Do We Seriously Need To Remind You That Doxxing Is A Bad Idea, Harpers?
Sometime around the revelation of the Harvey Weinstein scandal, a bunch of us in the online journalism and writing world heard word of a list. Called the ‘Shitty Media Men’ list, it was a rather haphazard spreadsheet where users could anonymously leave notes of people in the industry they’d encountered who had harassed, abused or treated them badly. The list was hard to come by, unless you knew someone willing to share, and the message was clear: If nobody else will look out for us, we will protect our own. At the top of the list was a disclaimer that these names obviously couldn’t be verified. It was an imperfect tool, but an important one. For many of us, all we have had for a long time was the ability to warn other women of the things we’d experienced. When the authorities or our bosses or the public wouldn’t listen, perhaps our contemporaries would.
The list was quickly deleted after some truly shitty people got their hands on it, but also after places like Buzzfeed tried to make an example of it. Our attempts to keep ourselves safe were turned into shameful acts where our security was put second to the imagined concerns of alleged harassers and abusers. It was all but inevitable, sadly. Yesterday, journalists Dayna Tortorici of n+1 and Nicole Cliffe, formerly of The Toast, started tweeting that they had heard news of a major publication planning to publish a piece that outed the woman who started the list. Suffice to say, this was a bad idea.
Soon, word began to spread that the publication was Harpers and the writer penning the piece was Katie Roiphe, a centrist feminist best known for arguing that many instances of campus rape were just regretful women wanting to push the blame around.

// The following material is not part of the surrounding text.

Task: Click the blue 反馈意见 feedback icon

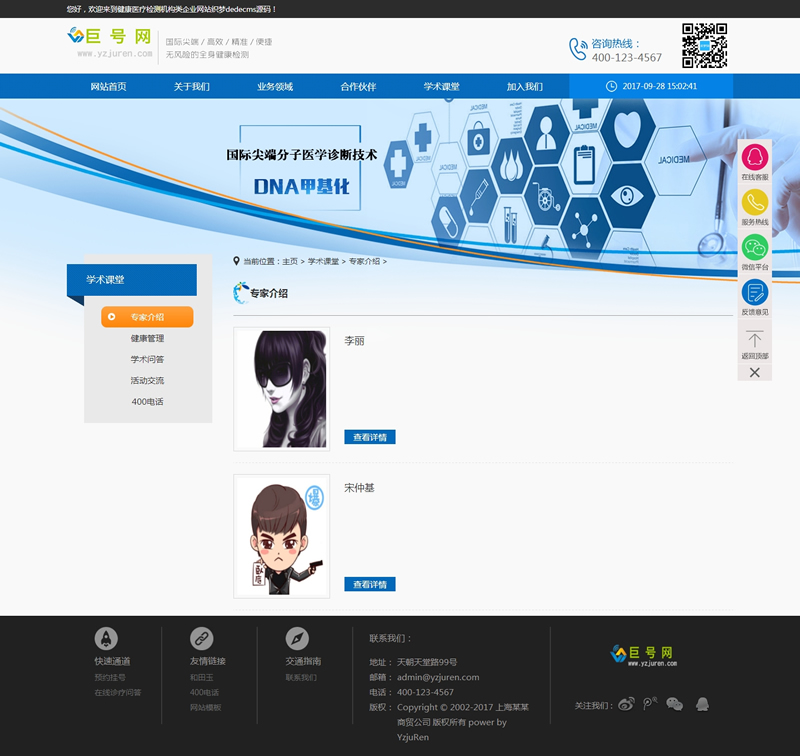Action: [754, 293]
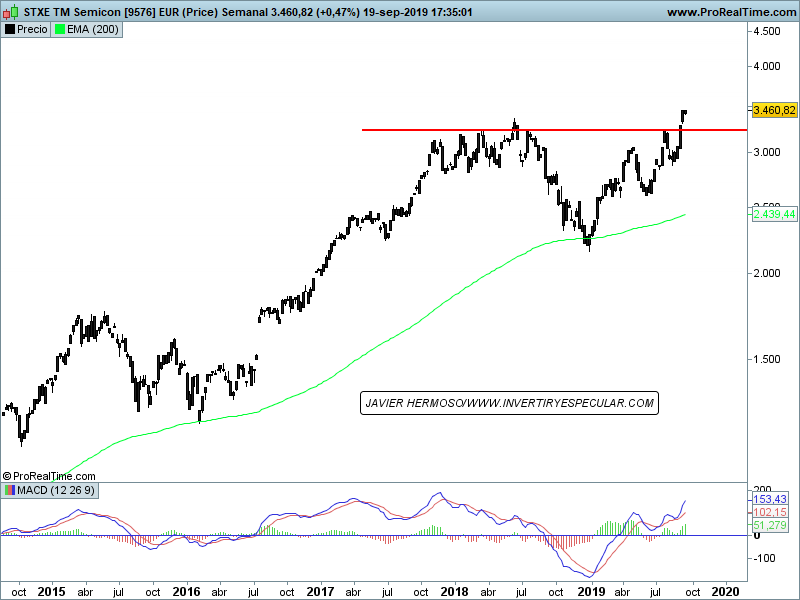This screenshot has width=800, height=600.
Task: Click the blue 153,43 MACD value tag
Action: click(x=768, y=499)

The writer who famously claimed, ‘If a woman’s ‘judgment is impaired’ and she has sex, it isn’t always the man’s fault; it isn’t necessarily always rape’, was now apparently set to out a woman for wanting to keep others safe.
There are few writers I’d trust less with a piece like this than Roiphe, a woman who made her career out of throwing other women under the bus and claiming it makes her a better feminist than everyone else. Pitching her for a piece on this topic doesn’t suggest Harpers want am empathetic understanding of why a list was created so much as they want a screed on social media outrage and those darn moralists who think all men are scum. They know this, and they know any justifiable anger coming from people like us, people who actually saw and needed the list, can be dismissed as them standing up to censorship.
Cliffe decided to try another tactic in protest to Harpers, and offered to pay cash to any writer who wished to yank their piece from the magazine in opposition to Roiphe. She then helped to hook up the people who took her up on the offer with new publications. Essentially, she’s already the best literary agent of 2018.
Do we really have to remind everyone that putting someone at risk of harassment, doxxing and death threats is a bad idea? Did we all miss GamerGate? Are we all still harbouring the delusion that what happens on the internet stays there? And why should one woman who just wanted to create an admittedly imperfect resource for those who need it be subjected to more scrutiny than, you know, the men on the list?!
Here’s what I think will happen: I agree with Nicole Cliffe that Harpers will run the piece, but it will be greatly truncated and not name names. They’ll claim that was what was always going to run, and that they don’t crumble to censorship pleas. Roiphe will add a paragraph about screeching Twitter moralists, then she’ll run to the Federalist or American Conservative and write 3000 words on how #TimesUp is damaging ‘real feminism’. Somewhere, Camille Paglia will convulse with troll joy. If it stops a woman from being put at risk, I’ll take it.